Sleeping pills unfortunately are widely prescribed in the elderly and are often initiated during a period of acute hospitalization. In acute care medicine units, well over 50% of the elderly are prescribed hypnotics, and on surgical wards, it’s close to 100%. This despite the well-documented relationship between hypnotics and falls, impaired cognition and other adverse effects.
Generally, I would try to spend time reviewing reasonable expectations for sleep in an older person. Although the elderly probably sleep a similar number of hours over a 24-hour period as do the young, older adults take longer to fall asleep, have lower sleep efficiency, have more nighttime awakenings and wake up earlier in the morning. They also tend to underestimate the length of time they actually sleep during the night.
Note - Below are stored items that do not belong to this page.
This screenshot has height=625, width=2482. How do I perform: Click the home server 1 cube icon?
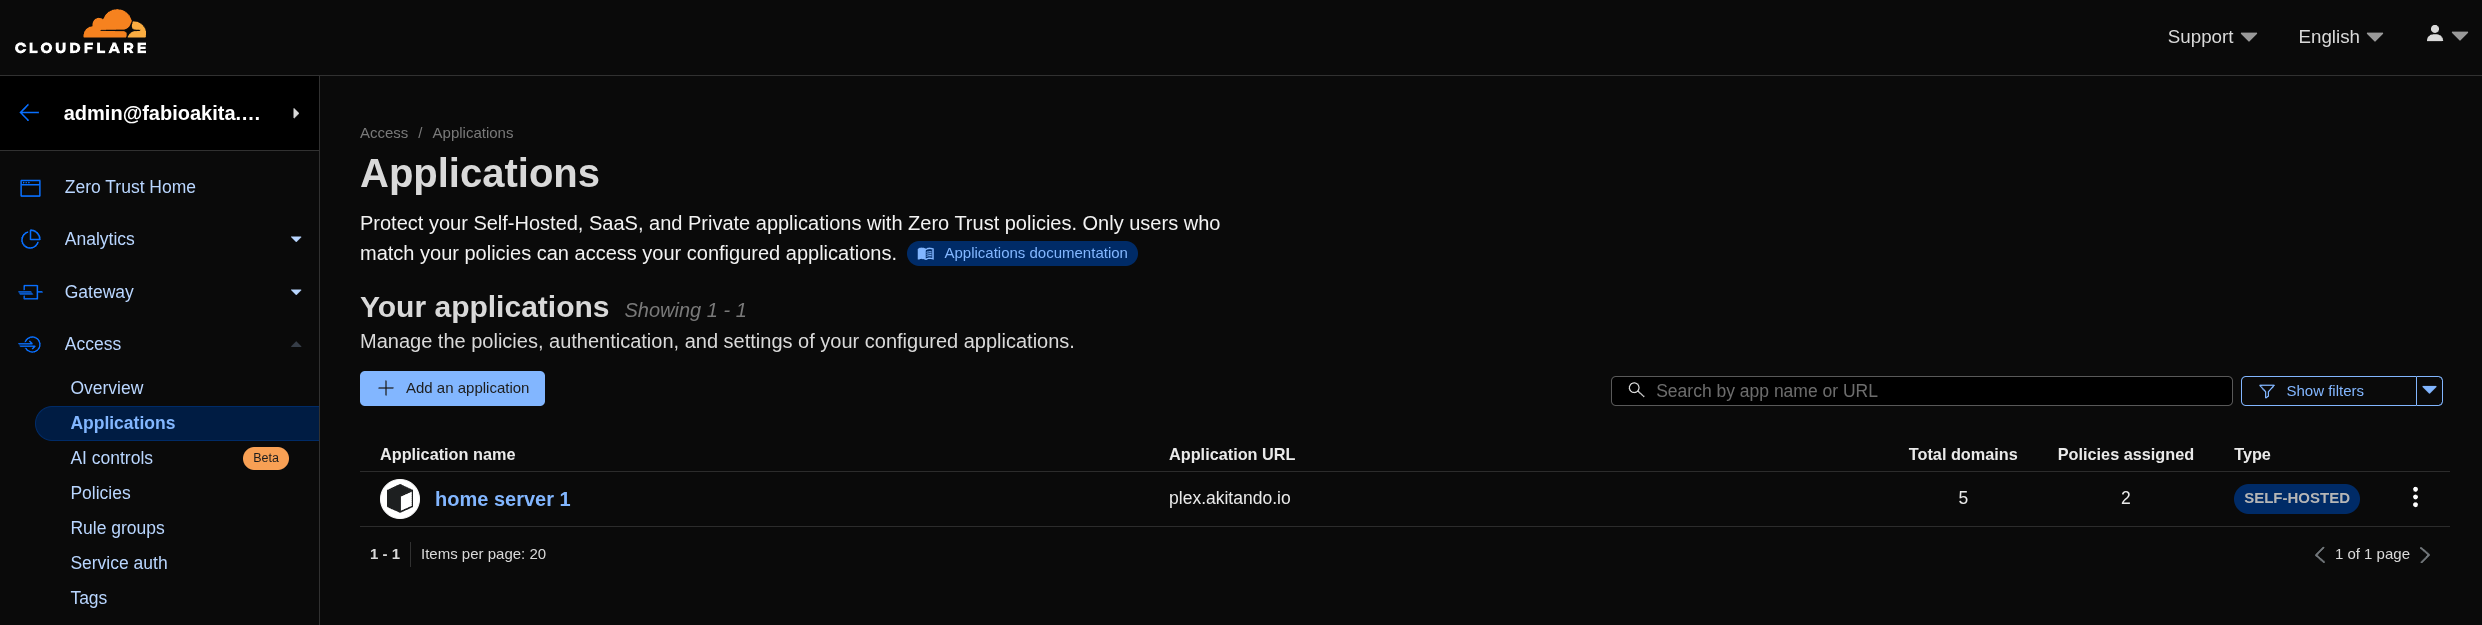click(x=400, y=499)
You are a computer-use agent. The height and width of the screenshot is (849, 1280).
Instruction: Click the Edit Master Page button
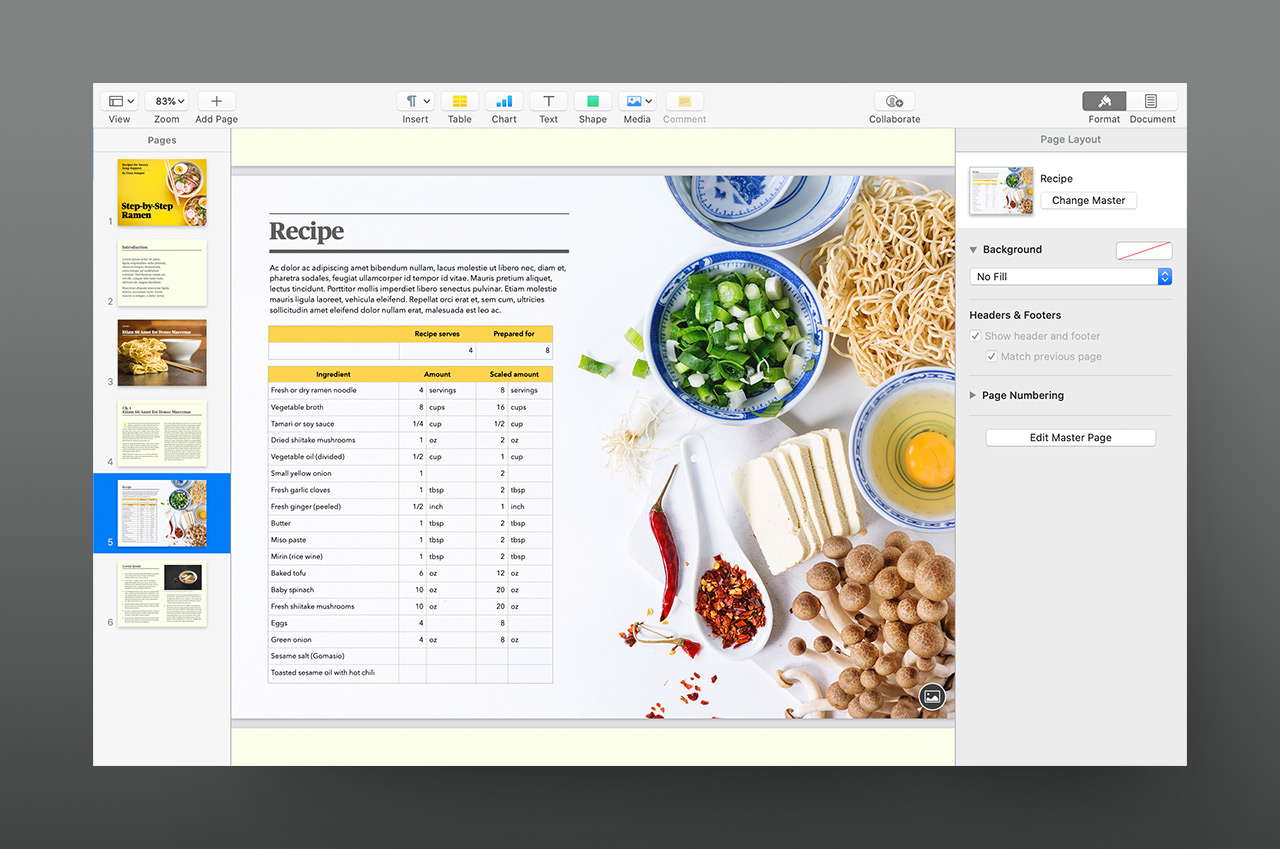click(1070, 438)
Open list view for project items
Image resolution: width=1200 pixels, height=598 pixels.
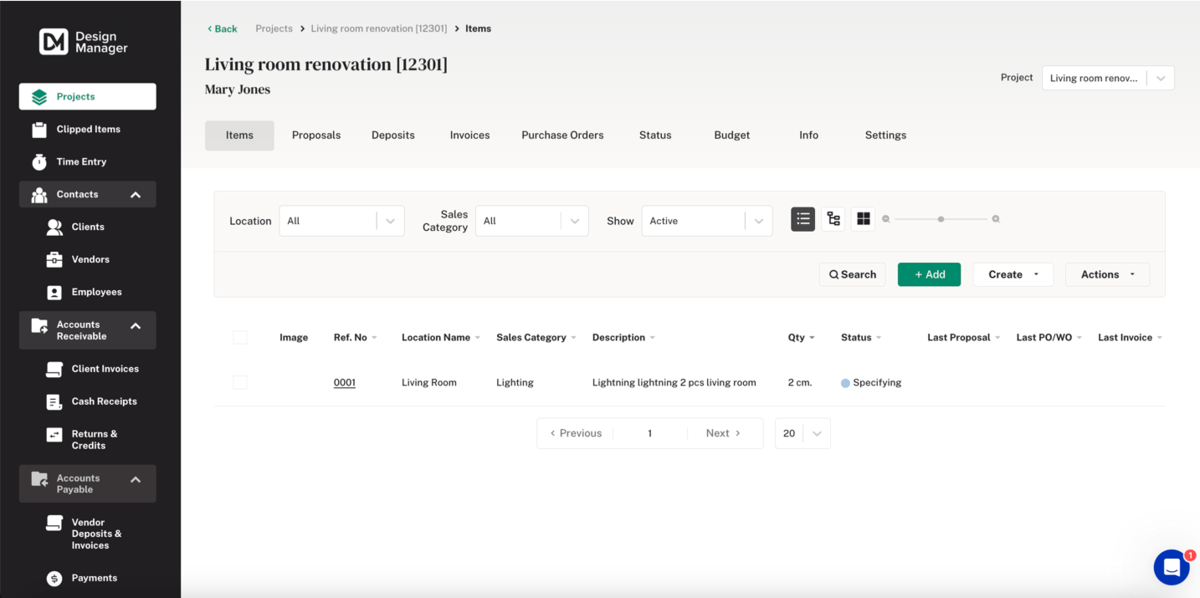point(803,218)
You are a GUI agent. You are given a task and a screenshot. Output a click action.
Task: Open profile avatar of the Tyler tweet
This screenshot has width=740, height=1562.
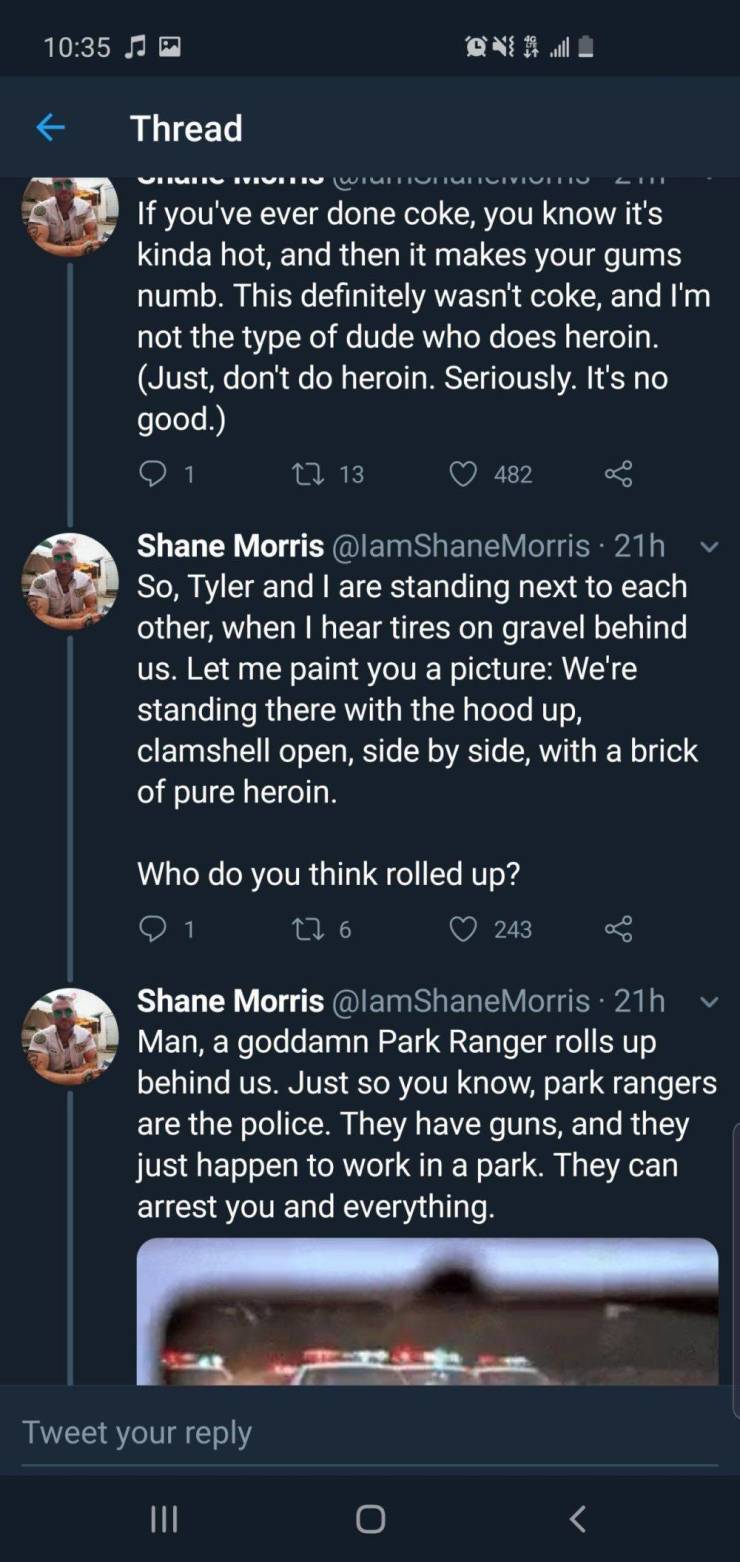click(x=70, y=581)
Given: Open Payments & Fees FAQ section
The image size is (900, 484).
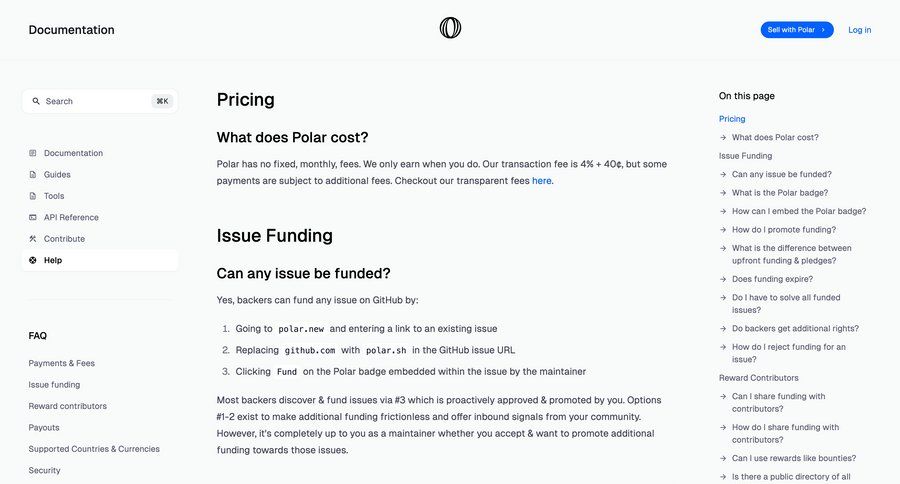Looking at the screenshot, I should pos(62,363).
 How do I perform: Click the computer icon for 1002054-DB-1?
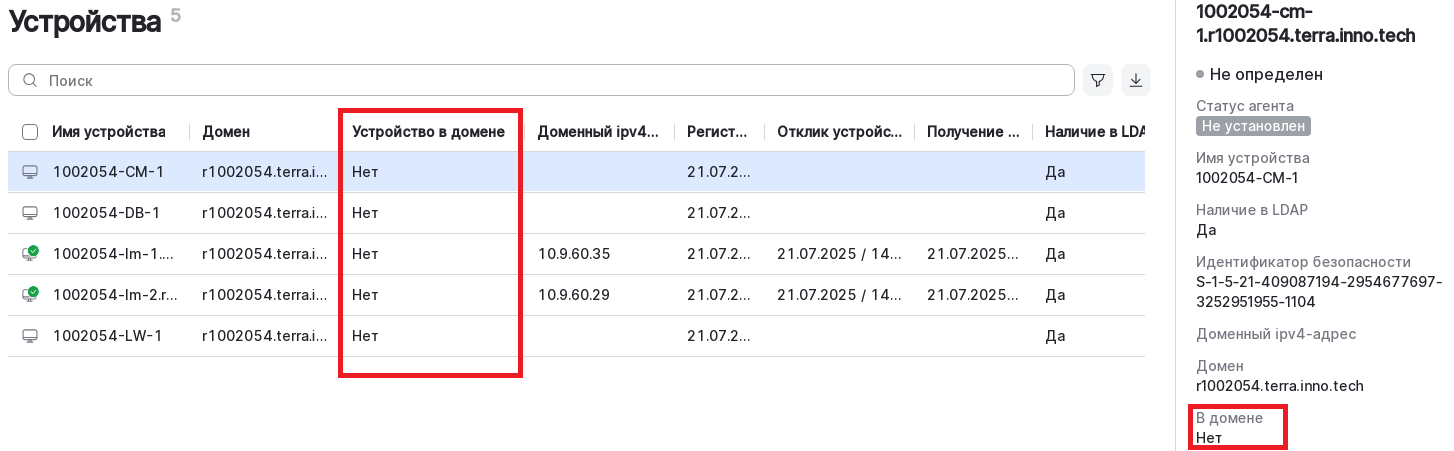30,213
Principles of sleep hygiene should be emphasized including a comfortable bedroom without a television, avoidance of alcohol in the evening, use of warm milk/herbal tea at bedtime.
Drugs to avoid, especially for long-term use, include the benzodiazepines (particularly the long-acting benzos, e.g. diazepam, flurazepam) and any barbiturates. Use of acetaminophen at bedtime to alleviate various aches and pains can be beneficial.
If you have to prescribe a soporific medication, try to avoid long-term use. Options include trazodone starting at 25 mg or perhaps an antidepressant, e.g. Mirtazapine, since these tend not to be addictive.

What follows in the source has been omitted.